**Input**.
════

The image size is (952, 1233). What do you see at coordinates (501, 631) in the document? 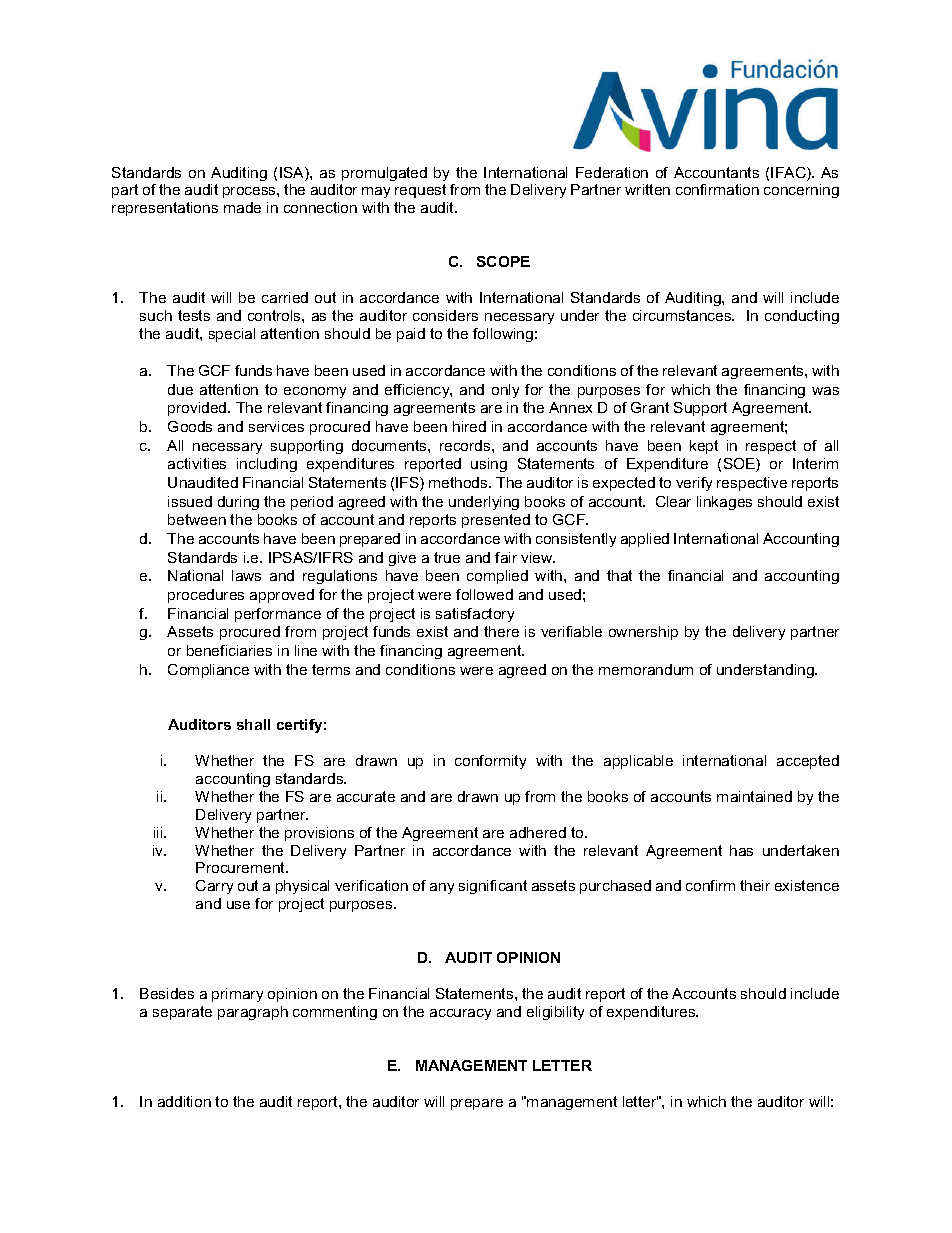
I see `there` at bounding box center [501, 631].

════

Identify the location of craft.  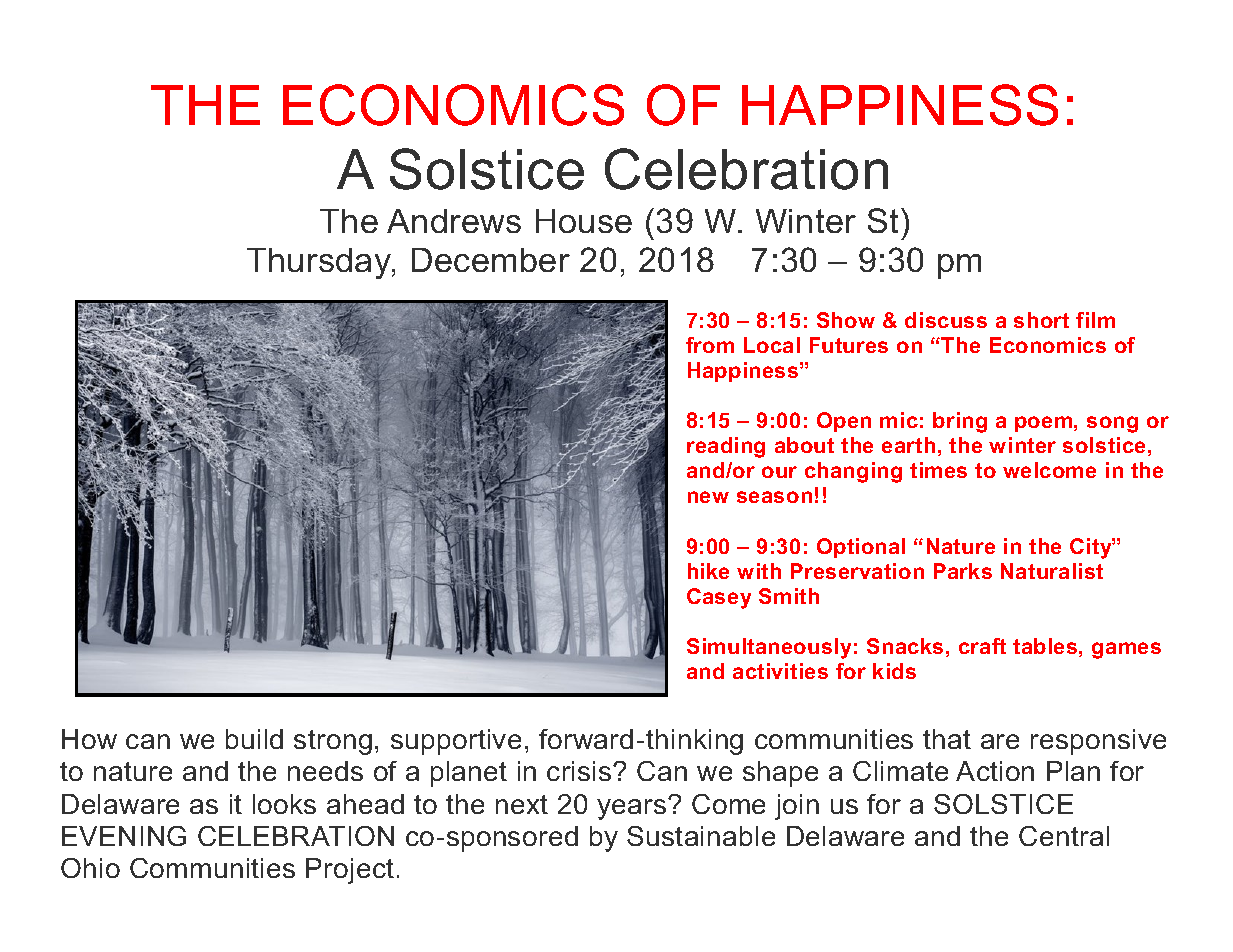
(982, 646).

════

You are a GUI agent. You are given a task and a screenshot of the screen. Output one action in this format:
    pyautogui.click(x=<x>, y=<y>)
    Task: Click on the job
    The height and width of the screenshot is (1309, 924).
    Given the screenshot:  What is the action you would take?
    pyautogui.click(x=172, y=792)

════

**Set task**. Retype the stretch of items from the line containing "The image size" through the line containing "center [501, 631].", keeping every character the same and leaving out the pictures.

**Final answer**.
The image size is (952, 1233). What do you see at coordinates (501, 631) in the document? 
I see `there` at bounding box center [501, 631].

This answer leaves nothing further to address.